I am using a hand blender to blend my meat and lentils, make a smooth thick paste.

And cook slow flame 30 min, after that haleem mixture, combine meat and lentils cook very well.

Then add chopped coriander and mint and simmer 15 min.

Serve with Haleem

Serve with Julian cut ginger, lemon slice, fried onions.


Vegetarian Haleem Recipe: How To Make Hyderabadi Haleem (Vegetarian)

Haleem is very popular in Hyderabad. Haleem originally is a stew composed of meat, lentil and pounded wheat that is made into a thick paste.

It is originally an Arabic dish and was introduced to the Hyderabad State by the Arab diaspora during the Nizam's rule but we can alternate this recipe for vegetarians as well by using soya nuggets using the same ingredients of haleem.

Instead of the meat, we have used soya nuggets in this recipe to give a slimy texture to the dish.

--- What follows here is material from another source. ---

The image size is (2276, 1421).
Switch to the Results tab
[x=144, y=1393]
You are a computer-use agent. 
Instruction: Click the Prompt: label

Ginger-garlic paste - 3 tbsp

Garam masala powder - 2 tbsp

Fresh coriander leaves to garnish

Fresh mint leaves to garnish

1. Clean, wash and rinse all the vegetables mentioned above thoroughly and fine chop them.

2. Soak broken wheat, urad and chana daal in water for 4 hrs. Make sure water should be double the quantity of daal and wheat mixture.

3. Take sliced onions and fry them until they turn golden brown.

4. In a heavy-bottomed pan, add vegetables and daal mixture and allow it to cook for 2 to 3 hours on low flame.

5. Add oats and soya chunks soaked in warm water to the mixture, so that they become soft.

6. Add cloves, green cardamom, cinnamon stick, and turmeric powder to it and keep on stirring and mashing the mixture with a ladle.

7. When vegetable and daal get mashed properly, add chopped coriander, mint leaves, garam masala, cumin powder, ghee, and brown onion in the handi.

8. Add a tablespoon of ghee in a small container and fry the black peppercorns and mix it with the haleem when it turns to golden in colour.

9. Squeeze lemon on top and mix well.

10. Use fried onions and cashew nuts as a topping and also garnish the haleem with coriander and mint leaves.